Among them is Representative Tim Wadsworth. He pulls out an iPad and an iPhone, where he gets emails and texts.
“First one says, ‘Hi Rep Wadsworth, I’m a reporter on an assignment, and need some info.’ And I think at 10:38 a.m. you sent me a message,” says Wadsworth as he scrolls through his emails.
“Let’s see. I think, within a few minutes, I called you right back.”
A few hours later, we’re sitting across from each other at a Starbucks. And this, he says, is why he sticks with his personal email—so people can have quick, easy access to him.
“I use my email a lot, and I don’t want to be in a situation where I’m using my government email address for any type of personal business,” he explains. “So, I just use everything on my personal.”
Wadsworth, like all of his colleagues in the Capitol, has a state-issued email address—the one that ends with .gov. But for him and many others, it’s almost like a dummy email. In other words, they don’t use it. Wadsworth says with the .gov address, he’s afraid he might not get emails as quickly.
But Dan Bevarly, interim executive director of the National Freedom of Information Coalition, says there’s a problem with using non-governmental emails to conduct public business.
“What we found in many cases is that it is used to conduct public business, but to do so in private,” says Bevarly.
State prosecutors are using emails as evidence in an ongoing corruption case against House Speaker Mike Hubbard. Last month the Chicago Tribune sued Chicago Mayor Rahm Emanuel for access to private emails about city business. Bevarly says getting emails from a third party can be a long process.
“Not only does it take time, it also takes money. Time is money,” says Bevarly, potentially hundreds of thousands of dollars in legal fees. If a public official fights a records request, those legal fees are often on the taxpayer’s dime.
Bevarly says public officials could just delete messages. Whereas with a .gov email address, those messages would still be available on a government server.
In Alabama, official emails are permanently kept on servers at the Alabama Supercomputer Authority.
To be clear, whether it’s a government or a personal email, every exchange is a public record. Bevarly says using a personal email makes things less transparent.
But not all lawmakers see it that way. House Representative David Faulkner says comparing state lawmakers using private emails to Secretary of State Hillary Clinton is ridiculous.
“I can’t even fathom the link between the two,” he says, adding that state legislators are totally different.
“We don’t have national secrets. We don’t have protected information that’s, you know, classified,” says Faulkner.
Alabama Press Association general counsel Dennis Bailey says he gets that distinction, but stresses the emails of public officials are still government records.
“Alabama has open records laws and it has laws regarding the maintenance and protection of state records, and those laws apply to state legislators,” says Bailey.

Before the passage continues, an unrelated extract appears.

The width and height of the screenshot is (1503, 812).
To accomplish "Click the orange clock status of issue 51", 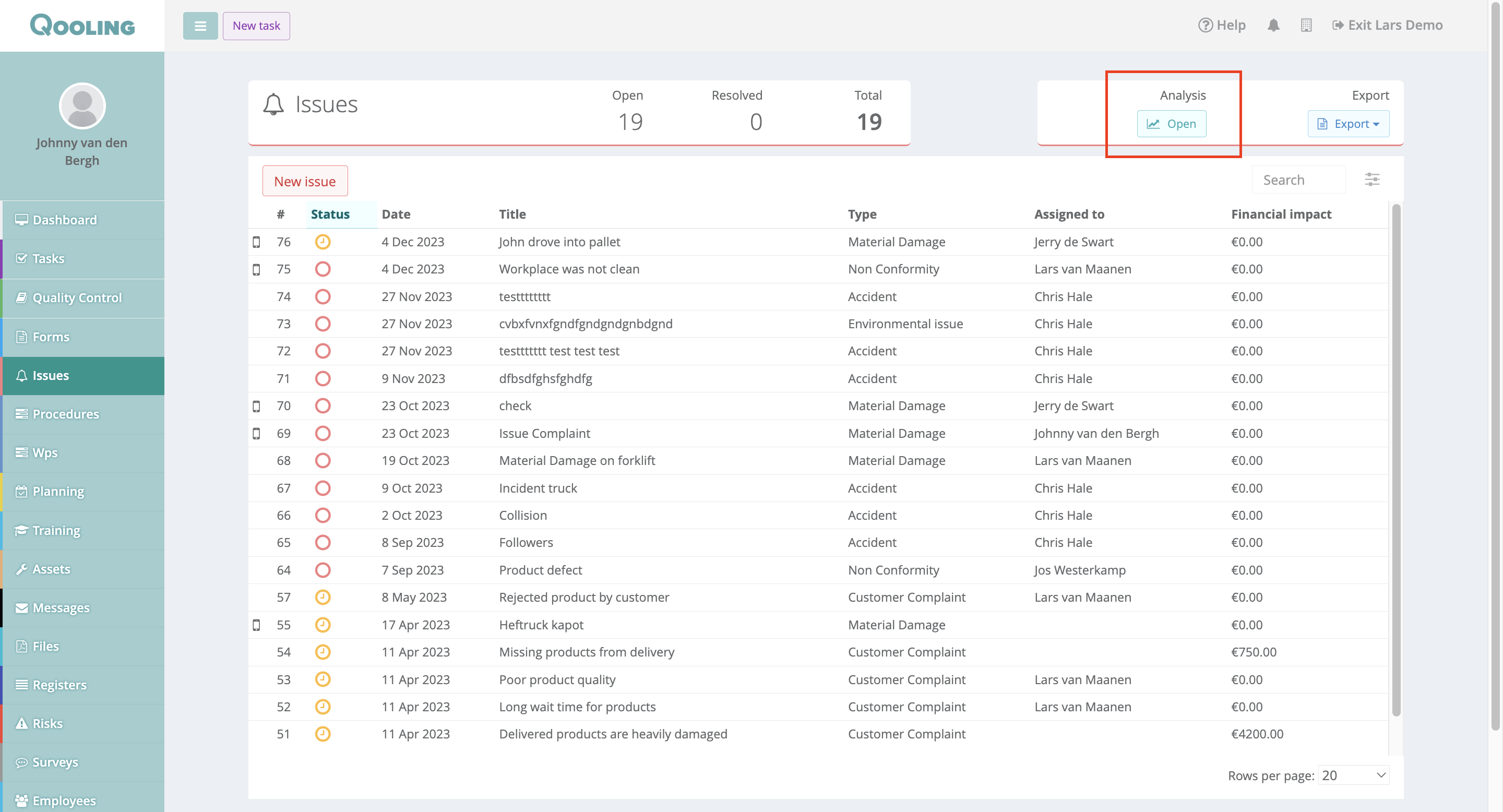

Bailey says if people want transparent government—to see why legislators do what they do— they’ve got to have access to emails.
“That’s where the communication on a lot of very important issues is conducted,” Bailey says.
So important, prosecutors presented some of Alabama House Speaker Mike Hubbard’s emails as evidence last month, including conversations with former Governor Bob Riley. They plan to show how Hubbard used his office for personal gain.